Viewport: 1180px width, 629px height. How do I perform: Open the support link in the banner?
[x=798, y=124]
:::::
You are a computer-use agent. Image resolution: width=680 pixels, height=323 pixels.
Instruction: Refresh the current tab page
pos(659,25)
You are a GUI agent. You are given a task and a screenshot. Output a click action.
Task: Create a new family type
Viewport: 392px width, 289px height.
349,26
:::::
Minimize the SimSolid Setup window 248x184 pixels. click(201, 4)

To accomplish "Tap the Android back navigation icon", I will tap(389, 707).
:::::
Across the entries above, find each line with the word "pixels" and please copy it out.

You are a computer-use agent. Image resolution: width=680 pixels, height=323 pixels.
Minimize the SimSolid Setup window 248x184 pixels. click(201, 4)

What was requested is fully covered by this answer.